Mais, depuis plus récemment, le monde de l’alimentation s’y met lui aussi. Après tout, le surcyclage est avantageux pour les entreprises, en leur permettant d’être créatives en plus de diversifier et d’augmenter leurs sources de revenus.

Au Québec, Loop Mission a été précurseur dans le domaine, puisque depuis 2016, l’entreprise transforme en jus les fruits et légumes «moches» de diverses entreprises alimentaires sinon destinés aux poubelles. L’entreprise estime ainsi avoir sauvé plus de 15 000 tonnes de fruits et de légumes.

Depuis 2016, Loop Mission transforme en jus les fruits et légumes «moches» de diverses entreprises alimentaires sinon destinés aux poubelles. Photo: Facebook LOOP Mission

Plus récemment, Rebon a été créée par les propriétaires de la microbrasserie Maltstrom, dans Lanaudière. Ces derniers transforment en craquelins la drêche, un résidu de céréales issu du brassage de la bière. Et ils ne sont pas les seuls à faire du surcyclage avec la drêche. Saison 2 et Malterre, par exemple, en font aussi des craquelins, alors que Still Good, à Montréal, la transforme en biscuits sucrés et barres, et que Boomerang la change en farine.
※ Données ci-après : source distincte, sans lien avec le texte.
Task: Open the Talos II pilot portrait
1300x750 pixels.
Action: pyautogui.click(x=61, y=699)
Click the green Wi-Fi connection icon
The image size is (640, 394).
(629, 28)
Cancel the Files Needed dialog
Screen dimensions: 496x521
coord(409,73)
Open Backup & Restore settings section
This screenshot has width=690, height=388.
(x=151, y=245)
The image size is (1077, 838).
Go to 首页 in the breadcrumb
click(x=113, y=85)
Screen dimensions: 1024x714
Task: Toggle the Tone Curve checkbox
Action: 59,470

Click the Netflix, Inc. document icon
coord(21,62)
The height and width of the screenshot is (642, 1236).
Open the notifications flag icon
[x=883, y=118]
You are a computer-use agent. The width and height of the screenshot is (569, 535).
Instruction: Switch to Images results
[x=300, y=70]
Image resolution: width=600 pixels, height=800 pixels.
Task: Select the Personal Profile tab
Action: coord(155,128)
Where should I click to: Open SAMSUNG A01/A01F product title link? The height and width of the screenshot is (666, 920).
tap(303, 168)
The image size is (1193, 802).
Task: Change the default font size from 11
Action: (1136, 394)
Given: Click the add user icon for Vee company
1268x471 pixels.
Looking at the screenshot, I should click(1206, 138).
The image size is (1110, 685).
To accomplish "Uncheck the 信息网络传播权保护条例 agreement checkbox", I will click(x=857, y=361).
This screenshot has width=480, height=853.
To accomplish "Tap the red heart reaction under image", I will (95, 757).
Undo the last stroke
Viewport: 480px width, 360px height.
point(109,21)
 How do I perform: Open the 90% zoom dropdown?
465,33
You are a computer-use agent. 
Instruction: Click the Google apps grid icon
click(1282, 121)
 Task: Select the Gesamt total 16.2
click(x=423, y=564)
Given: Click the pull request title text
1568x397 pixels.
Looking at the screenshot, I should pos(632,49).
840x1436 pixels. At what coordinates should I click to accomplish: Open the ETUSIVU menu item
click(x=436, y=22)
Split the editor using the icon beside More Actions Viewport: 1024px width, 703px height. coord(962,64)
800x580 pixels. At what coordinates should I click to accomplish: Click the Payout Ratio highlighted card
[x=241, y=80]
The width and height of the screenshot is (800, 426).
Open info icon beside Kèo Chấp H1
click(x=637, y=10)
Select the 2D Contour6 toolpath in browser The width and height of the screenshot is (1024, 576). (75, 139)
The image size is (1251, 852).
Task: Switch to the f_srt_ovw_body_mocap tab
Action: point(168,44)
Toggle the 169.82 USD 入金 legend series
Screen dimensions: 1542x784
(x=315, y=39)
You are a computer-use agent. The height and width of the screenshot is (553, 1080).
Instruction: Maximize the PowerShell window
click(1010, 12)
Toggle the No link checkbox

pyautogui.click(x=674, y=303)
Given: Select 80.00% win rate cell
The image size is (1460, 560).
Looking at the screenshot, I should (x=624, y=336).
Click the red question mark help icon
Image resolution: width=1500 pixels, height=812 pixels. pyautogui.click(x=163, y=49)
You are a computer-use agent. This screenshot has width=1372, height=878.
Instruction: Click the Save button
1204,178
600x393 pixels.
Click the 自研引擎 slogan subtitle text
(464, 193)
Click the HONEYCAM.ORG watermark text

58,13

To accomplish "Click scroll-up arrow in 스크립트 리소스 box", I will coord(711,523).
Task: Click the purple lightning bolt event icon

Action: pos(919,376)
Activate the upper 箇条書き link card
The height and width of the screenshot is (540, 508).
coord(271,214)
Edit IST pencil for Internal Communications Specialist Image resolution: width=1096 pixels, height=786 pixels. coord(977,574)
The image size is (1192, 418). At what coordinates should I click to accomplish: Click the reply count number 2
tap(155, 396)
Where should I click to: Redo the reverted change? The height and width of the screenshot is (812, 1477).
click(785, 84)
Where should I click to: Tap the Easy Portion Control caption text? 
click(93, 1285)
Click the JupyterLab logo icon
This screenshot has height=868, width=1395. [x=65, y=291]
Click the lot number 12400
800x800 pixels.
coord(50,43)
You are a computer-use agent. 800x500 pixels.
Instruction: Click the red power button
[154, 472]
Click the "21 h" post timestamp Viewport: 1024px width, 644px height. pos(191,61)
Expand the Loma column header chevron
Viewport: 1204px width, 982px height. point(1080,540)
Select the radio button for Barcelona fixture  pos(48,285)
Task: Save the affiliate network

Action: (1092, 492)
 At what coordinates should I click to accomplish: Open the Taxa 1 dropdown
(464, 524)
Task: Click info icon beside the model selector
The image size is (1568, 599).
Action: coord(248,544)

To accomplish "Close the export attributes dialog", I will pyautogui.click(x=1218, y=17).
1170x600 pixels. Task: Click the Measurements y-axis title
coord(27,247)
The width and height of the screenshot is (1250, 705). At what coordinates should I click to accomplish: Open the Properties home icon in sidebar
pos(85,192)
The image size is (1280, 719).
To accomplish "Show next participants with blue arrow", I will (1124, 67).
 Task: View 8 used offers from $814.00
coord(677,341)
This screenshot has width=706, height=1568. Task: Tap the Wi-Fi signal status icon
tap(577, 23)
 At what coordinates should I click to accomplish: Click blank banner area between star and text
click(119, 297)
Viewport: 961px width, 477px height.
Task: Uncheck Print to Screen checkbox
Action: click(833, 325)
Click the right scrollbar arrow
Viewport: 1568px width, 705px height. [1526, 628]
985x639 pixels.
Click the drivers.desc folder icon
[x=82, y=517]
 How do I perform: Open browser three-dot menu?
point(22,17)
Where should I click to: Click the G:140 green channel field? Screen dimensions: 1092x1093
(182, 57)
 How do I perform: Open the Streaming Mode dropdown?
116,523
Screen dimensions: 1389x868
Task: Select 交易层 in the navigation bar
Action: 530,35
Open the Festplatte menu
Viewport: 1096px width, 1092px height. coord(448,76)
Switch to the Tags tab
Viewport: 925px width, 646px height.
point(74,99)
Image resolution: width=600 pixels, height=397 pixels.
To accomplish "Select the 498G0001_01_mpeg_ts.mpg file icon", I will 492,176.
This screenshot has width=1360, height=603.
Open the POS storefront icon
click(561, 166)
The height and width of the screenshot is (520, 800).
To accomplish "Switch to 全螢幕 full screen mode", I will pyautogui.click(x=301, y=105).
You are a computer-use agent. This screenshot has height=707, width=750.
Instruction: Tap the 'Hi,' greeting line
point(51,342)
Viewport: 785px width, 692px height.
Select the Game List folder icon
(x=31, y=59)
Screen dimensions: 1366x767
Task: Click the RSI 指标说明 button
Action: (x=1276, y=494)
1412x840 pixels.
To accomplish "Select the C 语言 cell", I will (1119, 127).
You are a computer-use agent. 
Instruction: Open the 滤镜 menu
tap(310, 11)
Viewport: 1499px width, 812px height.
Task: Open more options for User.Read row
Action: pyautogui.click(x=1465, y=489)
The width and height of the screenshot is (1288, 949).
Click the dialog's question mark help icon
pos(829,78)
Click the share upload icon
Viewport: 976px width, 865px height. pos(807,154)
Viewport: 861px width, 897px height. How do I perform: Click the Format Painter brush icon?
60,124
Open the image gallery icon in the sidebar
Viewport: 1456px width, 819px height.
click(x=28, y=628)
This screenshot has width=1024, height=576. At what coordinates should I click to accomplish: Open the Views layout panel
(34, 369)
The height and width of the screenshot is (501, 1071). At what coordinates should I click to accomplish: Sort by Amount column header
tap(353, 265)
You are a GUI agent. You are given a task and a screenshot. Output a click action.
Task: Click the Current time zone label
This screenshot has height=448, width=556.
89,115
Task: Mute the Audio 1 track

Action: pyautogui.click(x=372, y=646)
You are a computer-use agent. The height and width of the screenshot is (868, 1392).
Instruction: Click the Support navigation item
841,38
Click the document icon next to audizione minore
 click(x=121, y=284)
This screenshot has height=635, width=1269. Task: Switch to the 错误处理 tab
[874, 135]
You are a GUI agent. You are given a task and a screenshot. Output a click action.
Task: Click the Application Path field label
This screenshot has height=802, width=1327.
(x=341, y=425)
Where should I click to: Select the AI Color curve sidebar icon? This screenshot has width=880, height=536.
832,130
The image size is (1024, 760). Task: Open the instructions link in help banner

Rebon transforme en craquelins la drêche de microbrasserie. Photo: Facebook REBON

Du côté des vignobles québécois, la tendance est depuis peu à réutiliser le marc de raisin, soit les résidus secs résultant du pressurage ou du foulage des raisins, afin de le transformer en un prêt-à-boire: la piquette. Cette dernière est constituée de marc, d’eau ainsi que de fruits, de jus, de miel ou d’aromates. Québec a donné son aval pour la production de cette boisson en 2021, et depuis, plusieurs vignerons se sont lancés dans l’aventure.

En France, Circul’Egg donne une seconde vie aux coquilles d’œufs, riches en minéraux, afin de les transformer notamment pour l’alimentation animale, les compléments alimentaires ou la cosmétique.

Le surcyclage peut aussi être adopté à la maison, en cuisinant et en revalorisant ce qu’on considère habituellement comme des déchets. Un pesto aux fanes de carottes ou des chips aux épluchures peut-être?

Fruits et légumes, drêche de bière, résidus de raisins ou coquilles d’œufs ne sont que quelques exemples parmi d’autres de ce qui se fait présentement. Selon le cabinet Future Market Insights, le marché mondial des produits issus du surcyclage aurait atteint plus de 53 milliards d’euros en 2022 et pourrait dépasser les 83 milliards d’ici à 2032. Et d’après plusieurs experts du domaine, les possibilités sont infinies si on accepte de penser en dehors de la boîte.

Le surcyclage fait cette année son entrée dans le dictionnaire, mais aussi certainement dans nos assiettes!